Change each occurrence of "Screen dimensions" in these lines to "Display size", keeping everything else unchanged, and omit the pictures from the output.

* _SUPPLIED MATERIAL_
• • • •

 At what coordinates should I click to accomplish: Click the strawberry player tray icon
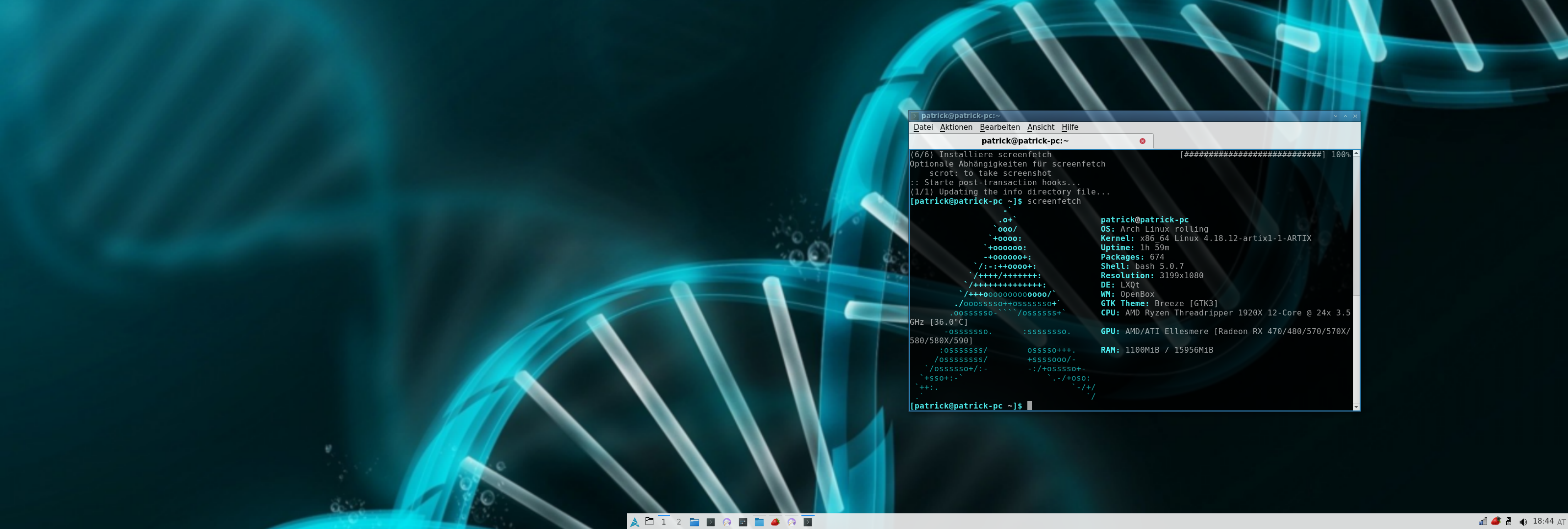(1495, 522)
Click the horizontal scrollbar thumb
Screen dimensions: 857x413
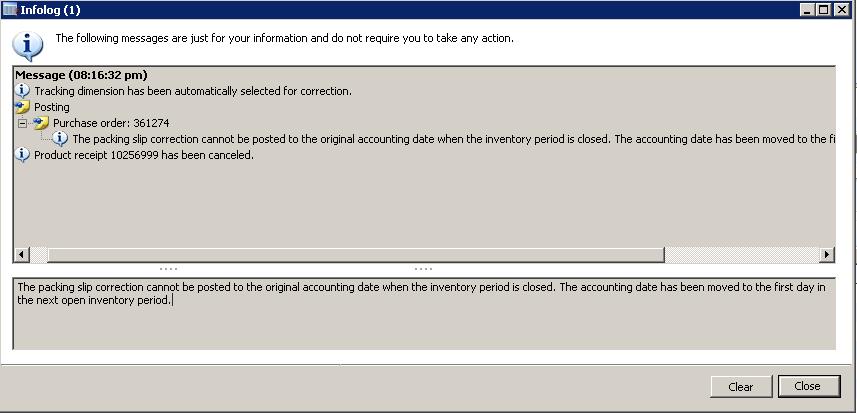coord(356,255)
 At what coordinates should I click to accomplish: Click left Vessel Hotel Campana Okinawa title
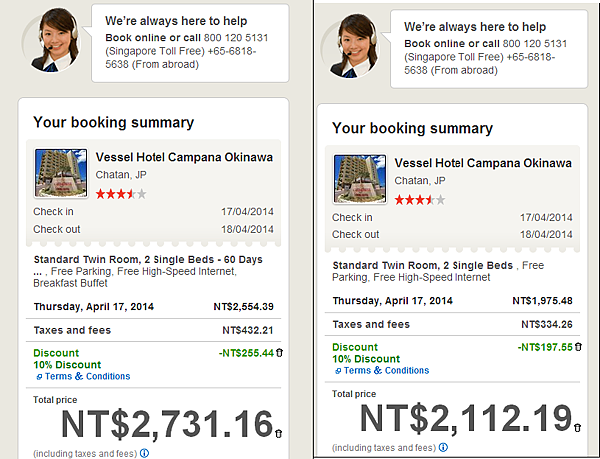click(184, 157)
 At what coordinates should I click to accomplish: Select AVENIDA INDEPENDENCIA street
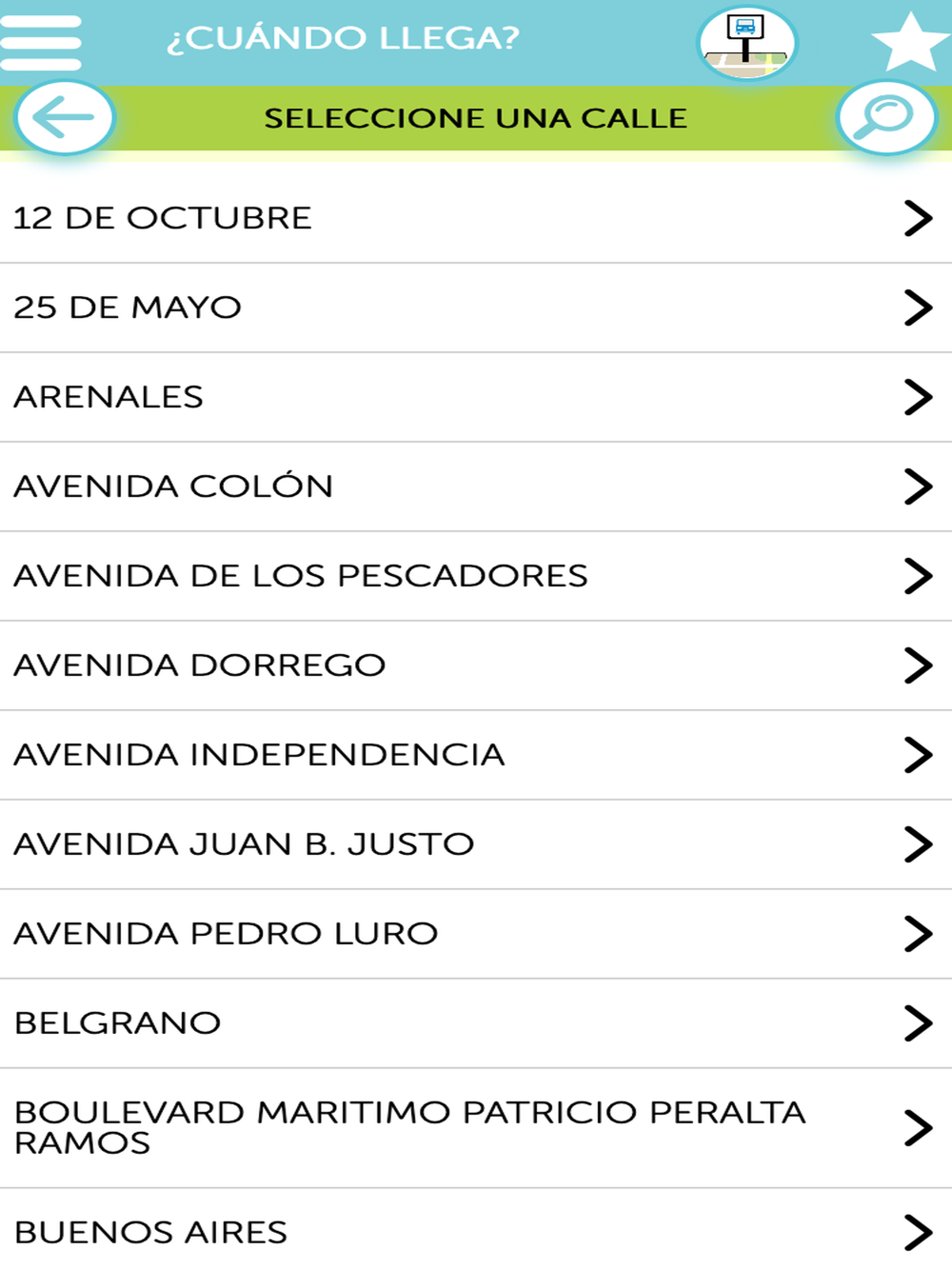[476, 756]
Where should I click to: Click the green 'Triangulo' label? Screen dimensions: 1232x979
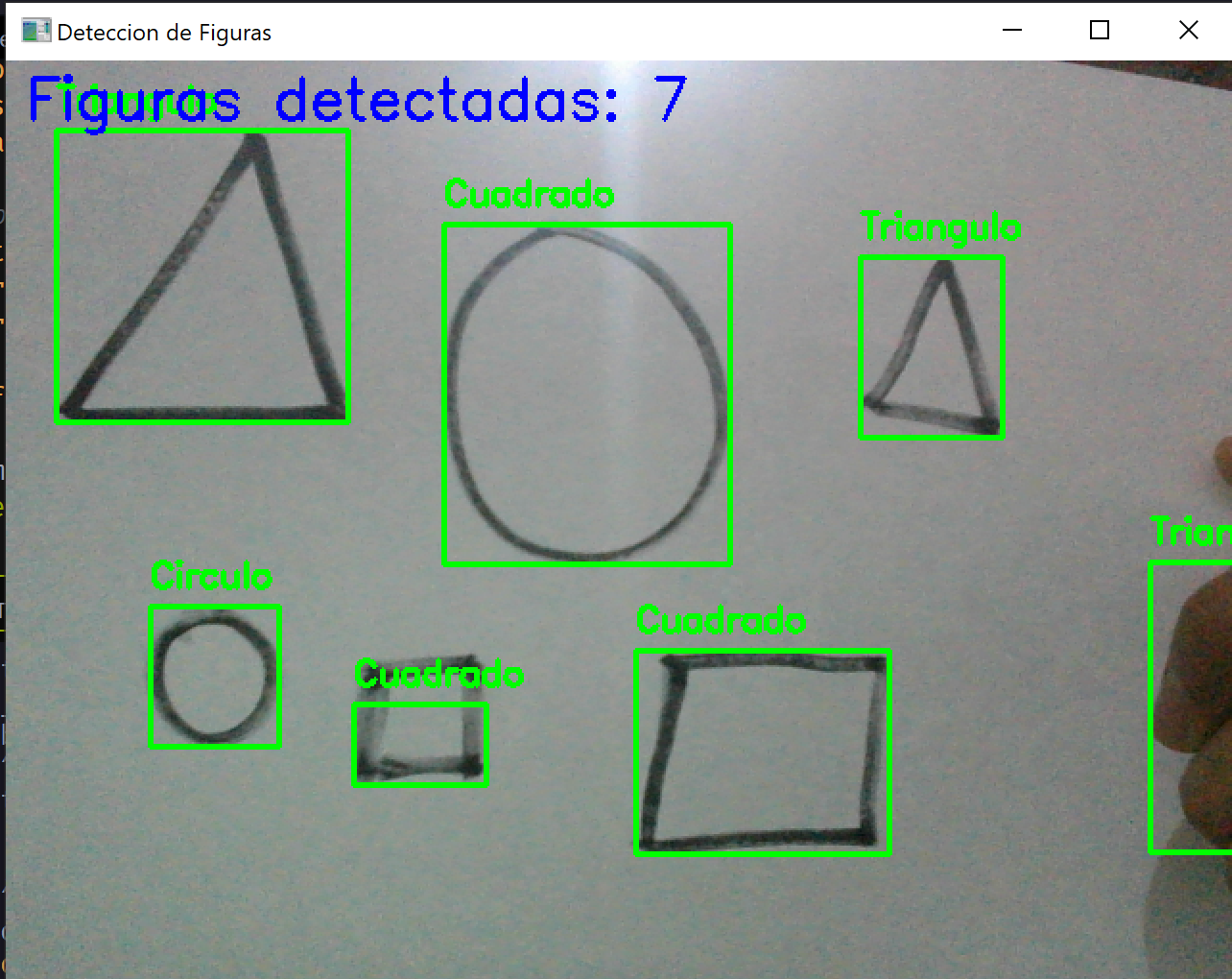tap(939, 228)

• • • •

* _ANSWER IN FULL_
 At what coordinates should I click to accomplish: Click the strawberry player tray icon
(1495, 522)
Click the horizontal scrollbar thumb
Display size: 857x413
coord(356,255)
 At what coordinates should I click to accomplish: Click left Vessel Hotel Campana Okinawa title
click(184, 157)
 At what coordinates should I click to accomplish: Select AVENIDA INDEPENDENCIA street
[476, 756]
Where should I click to: Click the green 'Triangulo' label? Display size: 1232x979
tap(939, 228)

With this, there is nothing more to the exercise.